I have but to add to my directions, that after I go through the strawberries with a one-horse plow, I do nothing more till the weeds get ready to go to seed, when I take a strong scythe, mow them down, and leave them where they fall. It will be found that there are few or no weeds where you last plow, and what weeds there are, started mostly in the spring. Fall weeds you will not see. It requires frequent hoeing and plowing to bring them up. I should greatly prefer, late in the fall, to spread over them a light covering of straw, not so much for protection, for they will do well enough, as to furnish a clean bed for the berries, and, in particular, to keep the ground moist, in case the spring should be dry. From the benefits they receive from straw, and from the fact that so few apply it, I suspect that strawberries were successfully cultivated in remote ages, and hence that name. Virgil mentions strawberries, but they must have been wild ones. The Romans were not given to fruit raising, nor are slaveholders anywhere. They had no cherries till Lucullus brought them from Asia. As for giving them what is called a mulching of straw, that is, so much that any part of it is to be removed in the spring, I think it likely to do more harm than good.

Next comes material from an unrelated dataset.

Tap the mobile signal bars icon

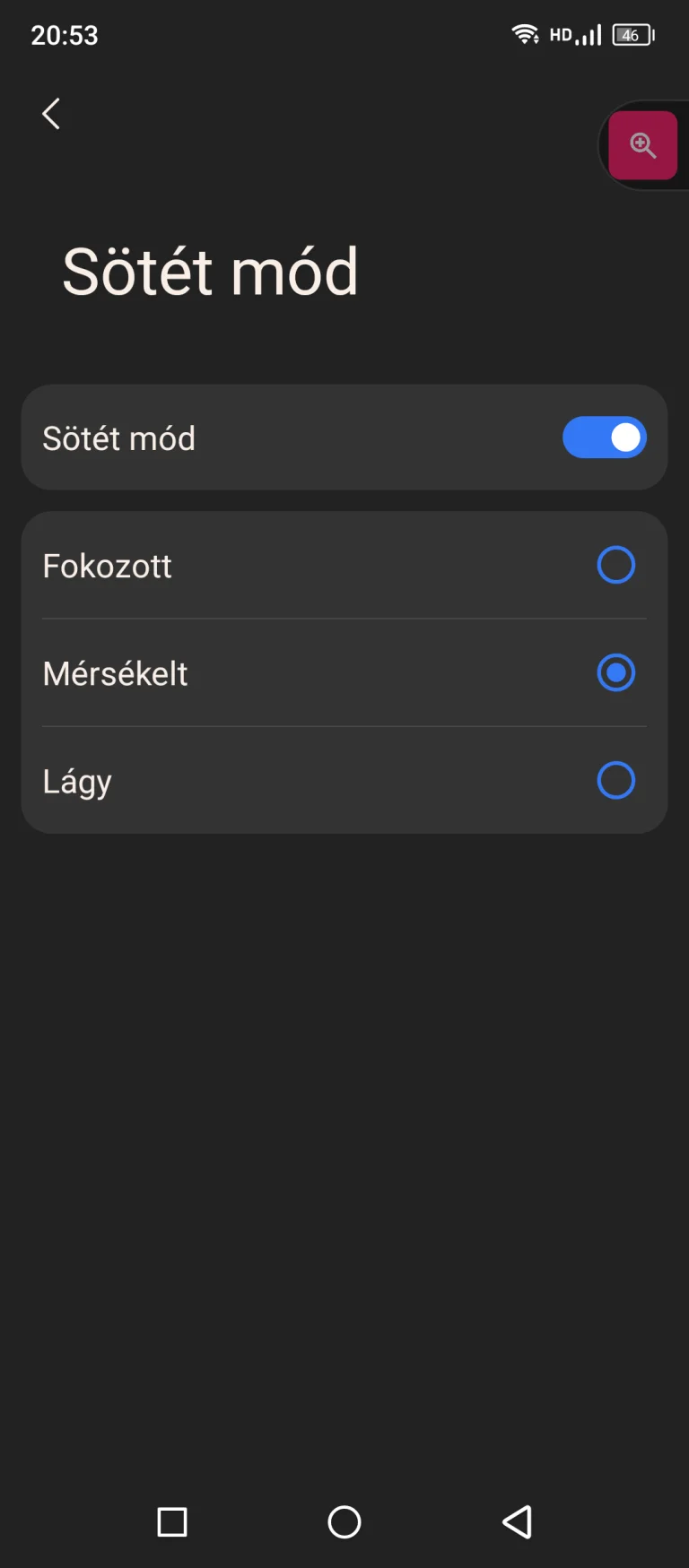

"During the winter get your baskets or boxes, and such side boxes and packages ready. We use here quart hoop boxes, some with covers, some not. I prefer covers. For pickers, engage married women; if they are a little cross at home, so much the better, they will be more active. Handsome girls won't do, and children I would not have, for, though they do well for an hour or so, they soon get so that they cannot work, being troubled with a kind of bloat. Active boys, twelve or fourteen years old, are very good, they do not bloat so bad.

"" As you go through the rows of scarlet richness you will see the advantages of ridging; for, from the crest of the ridge down into the gutter they are full, and where there are little precipices, see how thickly they hang over the edges. You will also see that in places where the ground is of a dead level, caused by washing, or other means, they are not so good; sometimes they do not bear at all. Whatever benefits arise from tile drainage are derived by ridging.

"When you get through picking come on with your heavy plow; tear through the ridges and make new ridges across the field; the old plants will send runners over to the fresh earth, and the next spring sees you with another crop. So, indefinitely, shall you raise strawberries, and as easily as you can corn.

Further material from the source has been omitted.